A powerful movement of the people of Mithivirdi, Jaspara and nearly 40 surrounding villages in district Bhavnagar of Gujarat has being going on for the last three years against government plans to construct a 6000-8000 MW nuclear power plant there. 7000 people attended a public meeting against the project on April 25, 2010. In June 2010, NPCIL officials together with truck loads of police tried to visit the area to take soil samples for testing, but thousands of people surrounded them and firmly told them to go back. After trying to use force, the officials and police finally retreated.


NPCIL is proposing to set up four indigenous reactors in Gorakhpur village, in Fatehabad district of Haryana. Despite efforts by NPCIL scientists to convince the local people about the benefits of nuclear power, the villagers of Gorakhpur and nearby villages have launched a militant protest against the project. They have been sitting on a dharna outside the office of the District Collector since October 2010. The biting cold wave led to one farmer being martyred and many farmers being hospitalised. However, this has not broken the resolve of the people. Support groups for the struggle have been formed in a number of nearby cities, including Chandigarh.


Amongst the most heroic of these struggles has been the militant struggle of the people of Madban, Nate and other nearby villages against the Jaitapur nuclear plant in Ratnagiri district of Maharashtra. The government has forcibly acquired land from 2275 families, after more than 95 per cent of them refused to accept the hiked compensation offered by the government of Rs.10 lakh per acre and the promise of a job. The few people who have accepted the cheques are mostly absentee landlords. The issue for the people is not displacement, which is why not just the affected people, but peoplefrom dozens of nearby villages too, are waging a fantastic struggle despite intense police repression. Farmers, mango growers, rickshaw drivers, transporters, fisherfolk, shopkeepers, everyone has joined the movement. They are refusing to believe assurances given by the top official scientists of the country, media intellectuals and politicians of various parties, that nuclear energy is safe, clean and green. They firmly believe that the plant will destroy not just their livelihoods, but will also affect the very sustainability of life in the entire Konkan region for centuries. When the government issued a directive to school teachers to brainwash students into believing that nuclear energy is green, the children boycotted the schools for a few days!

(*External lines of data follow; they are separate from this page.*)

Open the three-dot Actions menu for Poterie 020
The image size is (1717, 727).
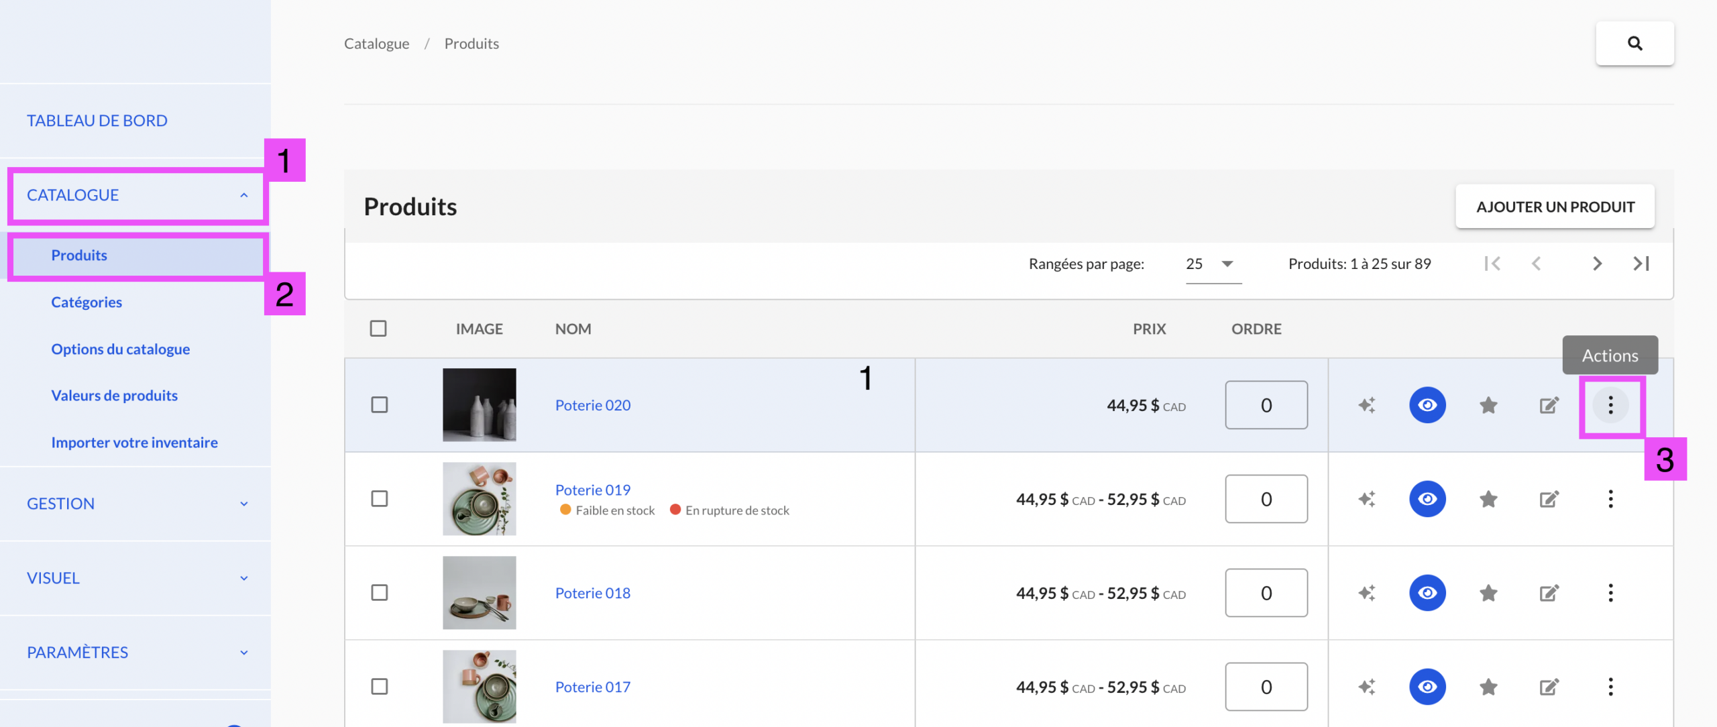(1610, 405)
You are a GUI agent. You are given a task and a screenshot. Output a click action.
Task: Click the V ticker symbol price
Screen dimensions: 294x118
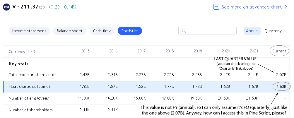click(x=30, y=7)
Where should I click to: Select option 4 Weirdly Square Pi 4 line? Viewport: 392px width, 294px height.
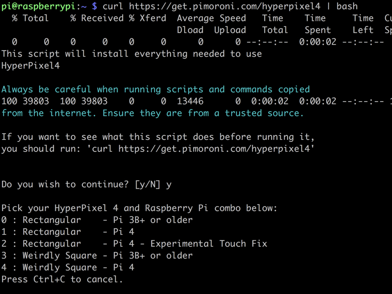(x=68, y=268)
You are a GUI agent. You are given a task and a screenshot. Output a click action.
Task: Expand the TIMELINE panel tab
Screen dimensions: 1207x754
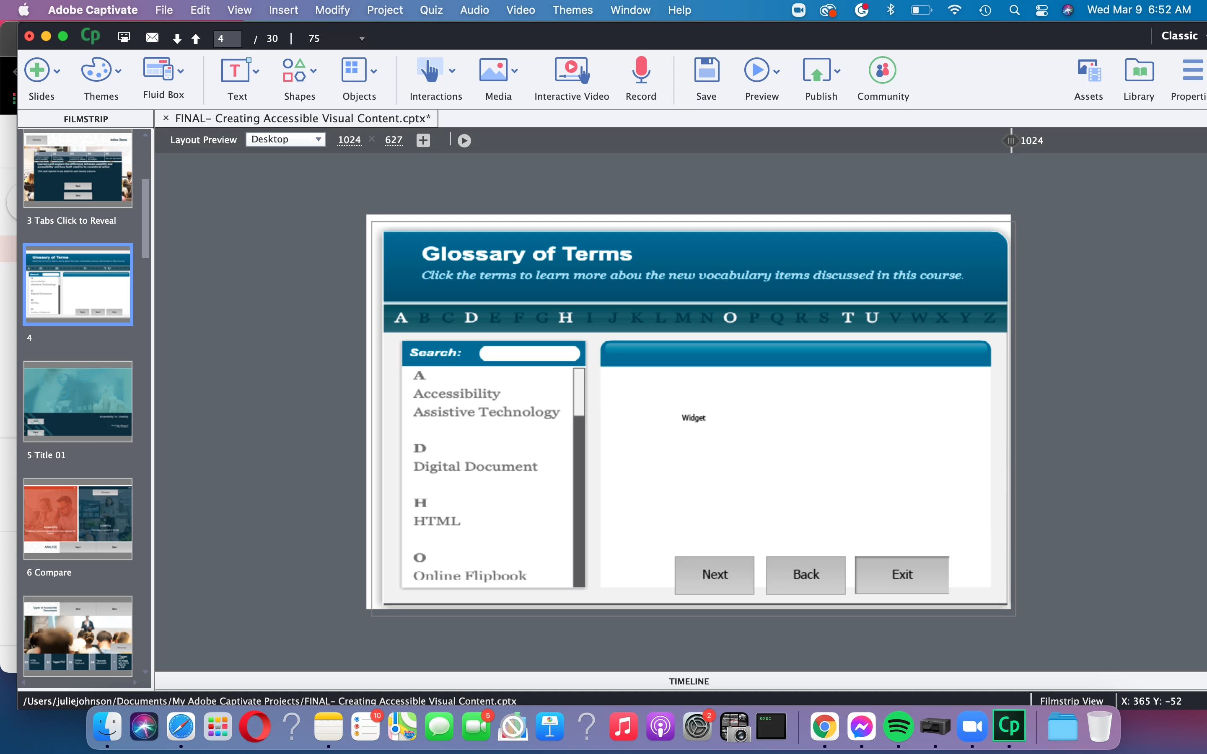(688, 681)
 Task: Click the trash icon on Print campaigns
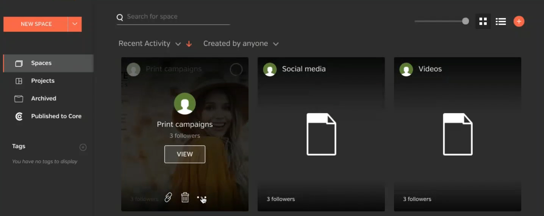[185, 197]
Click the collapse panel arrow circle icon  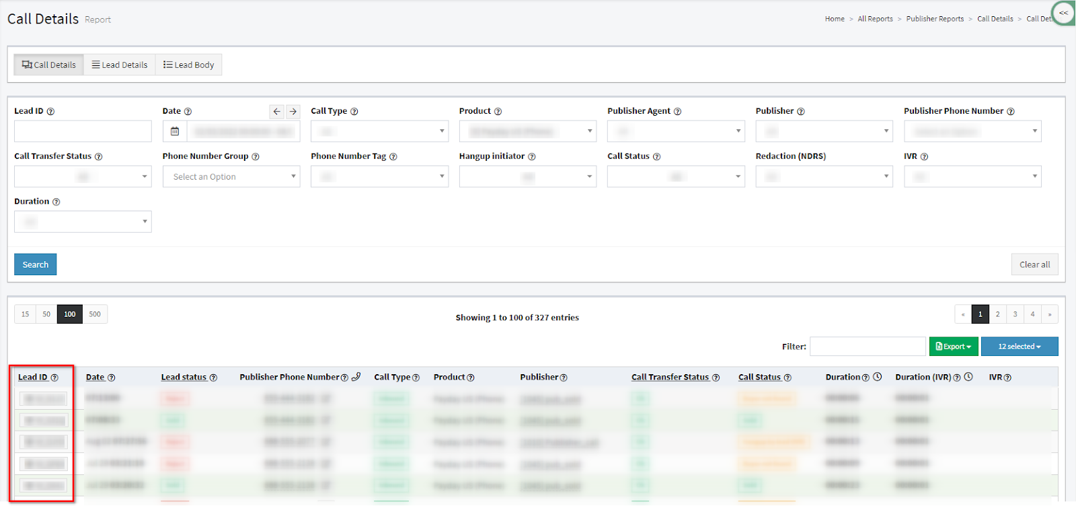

The government has unleashed savage repression on the people. It has promulgated prohibitory orders disallowing people from holding meetings and demonstrations under Section 144 of the CrPC and Section 37 of the Bombay Police Act. It has resorted to lathi-charges, beatings, indiscriminate arrests, registering of false cases against hundreds of men, women and even children, including the atrocious charge of ‘attempt to murder’ on many of them. Thousands of people have courted arrest, and many have spent several nights in jail on trumped up charges. Leading activists of the area have been issued externment notices from Ratnagiri district. Eminent citizens of the region who have extended support to the struggle, including former Supreme Court Judge P.B. Sawant, retired Chief of Naval Staff Admiral Ramdas and noted economist Dr Sulabha Brahme, have been barred from entering the district! The government is using every trick in the book to divide the people and break their will, by trying to split them along communal lines, labelling activists as Maoists and ‘outsiders’ with an ideological agenda, setting up police camps in the area to intimidate the people, issuing threats, and so on.

However, the people are standing firm and have refused to be cowed down! They are united in their resolve that, come what may, they will fight, till the plant is cancelled!!